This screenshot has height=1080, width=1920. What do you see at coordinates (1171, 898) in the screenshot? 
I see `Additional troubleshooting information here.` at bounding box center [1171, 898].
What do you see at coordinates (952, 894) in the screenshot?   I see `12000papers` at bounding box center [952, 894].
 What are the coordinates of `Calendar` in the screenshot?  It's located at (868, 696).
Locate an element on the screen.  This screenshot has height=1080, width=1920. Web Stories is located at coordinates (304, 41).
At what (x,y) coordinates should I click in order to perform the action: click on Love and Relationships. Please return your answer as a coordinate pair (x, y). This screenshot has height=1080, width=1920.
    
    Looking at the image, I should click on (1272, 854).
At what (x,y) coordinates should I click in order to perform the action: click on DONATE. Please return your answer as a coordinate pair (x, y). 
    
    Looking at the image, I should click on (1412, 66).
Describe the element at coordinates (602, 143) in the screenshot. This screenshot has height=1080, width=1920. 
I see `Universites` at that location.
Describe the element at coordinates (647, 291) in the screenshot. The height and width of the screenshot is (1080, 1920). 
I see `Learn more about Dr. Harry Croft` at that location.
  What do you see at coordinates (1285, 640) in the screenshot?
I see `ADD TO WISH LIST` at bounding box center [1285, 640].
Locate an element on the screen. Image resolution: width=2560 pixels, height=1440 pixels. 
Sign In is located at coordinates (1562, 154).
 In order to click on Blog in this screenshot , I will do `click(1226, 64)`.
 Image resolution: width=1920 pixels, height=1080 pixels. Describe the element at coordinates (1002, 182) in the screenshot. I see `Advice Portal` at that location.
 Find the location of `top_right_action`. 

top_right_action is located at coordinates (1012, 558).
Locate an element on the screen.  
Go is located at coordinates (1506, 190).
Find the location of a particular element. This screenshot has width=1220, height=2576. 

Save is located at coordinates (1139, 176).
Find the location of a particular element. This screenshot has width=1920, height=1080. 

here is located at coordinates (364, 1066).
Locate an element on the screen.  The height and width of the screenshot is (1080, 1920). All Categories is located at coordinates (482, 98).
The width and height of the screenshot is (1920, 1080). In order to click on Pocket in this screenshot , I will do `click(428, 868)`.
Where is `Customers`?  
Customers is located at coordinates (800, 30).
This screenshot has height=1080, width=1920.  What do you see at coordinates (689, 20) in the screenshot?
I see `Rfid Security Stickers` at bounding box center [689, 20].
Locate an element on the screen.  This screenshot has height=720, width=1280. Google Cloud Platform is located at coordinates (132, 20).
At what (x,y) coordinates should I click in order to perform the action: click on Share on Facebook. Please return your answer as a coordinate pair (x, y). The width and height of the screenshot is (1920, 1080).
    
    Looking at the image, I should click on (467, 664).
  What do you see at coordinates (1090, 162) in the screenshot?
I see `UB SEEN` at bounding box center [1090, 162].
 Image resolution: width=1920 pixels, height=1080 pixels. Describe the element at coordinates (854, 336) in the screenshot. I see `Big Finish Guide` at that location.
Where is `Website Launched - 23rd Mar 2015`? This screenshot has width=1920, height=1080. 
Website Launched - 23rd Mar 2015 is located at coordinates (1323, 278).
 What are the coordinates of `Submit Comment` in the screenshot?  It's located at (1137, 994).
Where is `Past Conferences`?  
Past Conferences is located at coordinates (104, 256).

__GIVEN REQUEST__: Edit the data from the start up to and including the line with "What do you see at coordinates (952, 894)" by changing "in the screenshot" to "on the screen" and leaving everything else unchanged, then return only those lines.

__OUTPUT FOR THIS TASK__:
This screenshot has height=1080, width=1920. What do you see at coordinates (1171, 898) on the screen? 
I see `Additional troubleshooting information here.` at bounding box center [1171, 898].
What do you see at coordinates (952, 894) on the screen?   I see `12000papers` at bounding box center [952, 894].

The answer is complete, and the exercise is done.